L’OCCASIONE del giro europeo, intestato a Dinucci, è la presentazione del suo album Rastilho, pubblicato nel 2020 dall’etichetta Mais Um: un album imperniato sulla chitarra acustica, in cui le voci – fra cui quelle dello stesso Kiko e della Marçal – si tengono un po’ indietro, senza rubare il centro della scena allo strumento. Dal vivo, in una formula stringente come il duo, le due voci prendono una maggiore importanza, con uno splendido equilibrio che, come la capacità di catturare l’attenzione, si mantiene perfettamente per tutta l’ora e mezzo dell’esibizione. Dinucci e Marçal assieme al sassofonista Thiago França sono la formazione base del gruppo afro-punk-free Metá Metá: ascoltarli in una dimensione completamente diversa come questa, chitarra acustica e due voci, è la conferma, se ce ne fosse bisogno, non solo della loro versatilità, ma anche della grande sostanza del loro fare musica.
C’è un grande equilibrio, nello specifico, anche nell’uso della chitarra di Dinucci, che contribuisce a rendere varia la musica e a mantenere alto il feeling del set: Dinucci viene dal punk e dall’hardcore degli anni novanta, e nel repertorio di Rastilho combina all’interno dei brani vena melodica, arpeggi, dolcezza, e una certa rudezza anche timbrica, un tocco nervoso, un approccio ritmico che ha qualcosa di percussivo. Juçara Marçal ha viaggiato in Brasile esplorando le musiche indigene influenzate dall’Africa, mentre Dinucci dopo le sue esperienze rock e punk si è avvicinato al candomblé, e nel repertorio di Rastilho non mancano i riferimenti al pantheon delle divinità afrobrasiliane: cominciano con Olodé, un brano di Dinucci dedicato a Oxosi, orisha della caccia, delle foreste e degli animali.

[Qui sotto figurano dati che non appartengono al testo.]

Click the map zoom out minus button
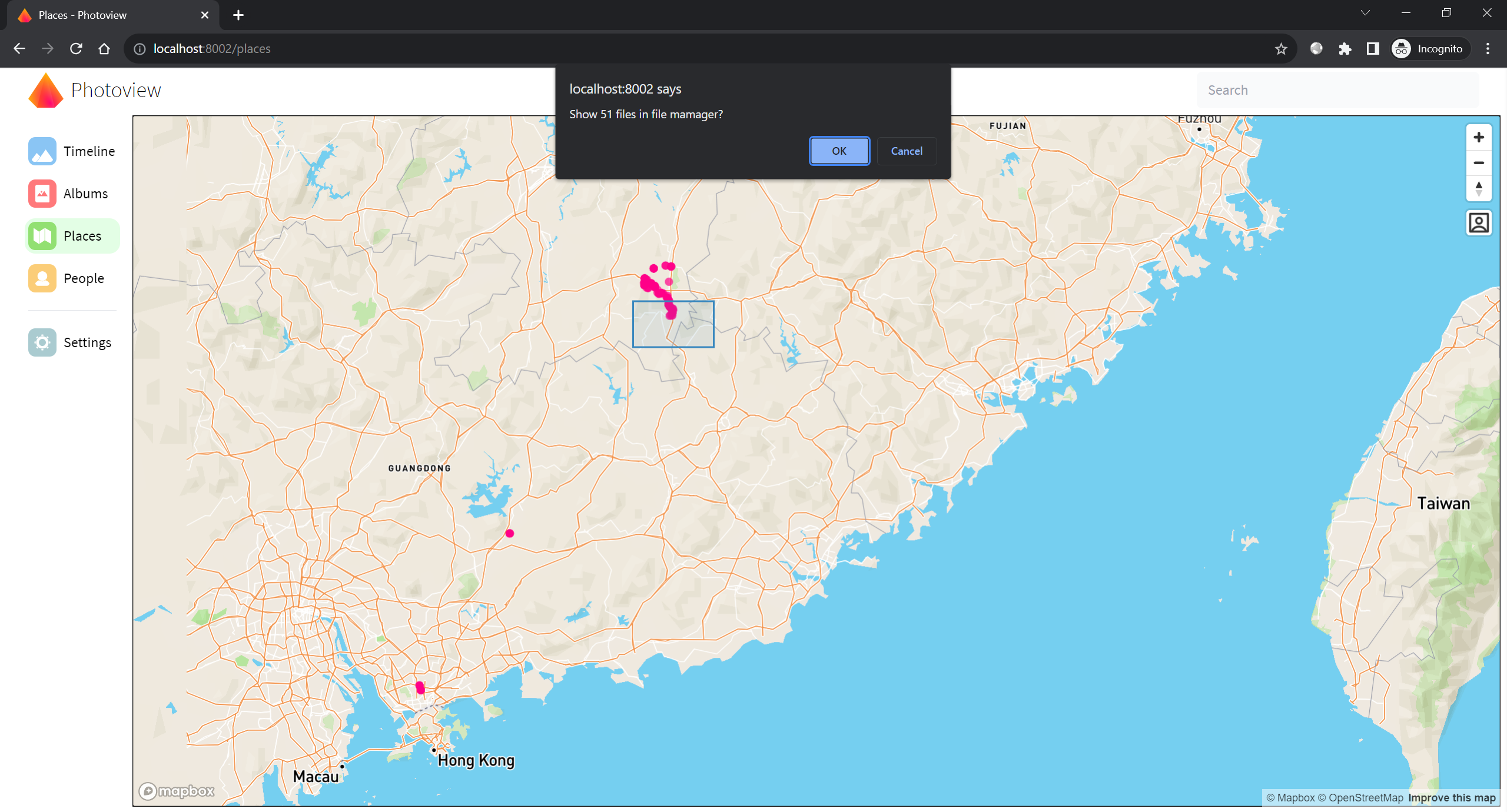1507x812 pixels. point(1478,163)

C’È POI Foi Batendo o Pé Na Terra, omaggio di Dinucci ai samba dell’interno di Sao Paulo e di Bahia, in cui alla chitarra alterna leggiadria e crudezza. Vida Mansa è un samba registrato per la prima volta nel ’55 da Cyro Monteiro. Marquito invece è dedicato ad un membro della guerriglia ucciso durante la dittatura dai paramilitari anticomunisti: nel brano, senza testo, c’è un’atmosfera che, come Dinucci osserva alla fine, ricorda i western all’italiana con le musiche di Morricone. Il duo è un gioiello di classe e di misura. La prossima estate torneranno con Rastilho ma presenteranno anche, con altri musicisti, Delta Estacio Blues – ne hanno proposto qualcosa nei bis – album di Juçara Marçal, prodotto assieme a Dinucci, in uscita in questi giorni: tutta un’altra faccia della creatività di Marçal e Dinucci.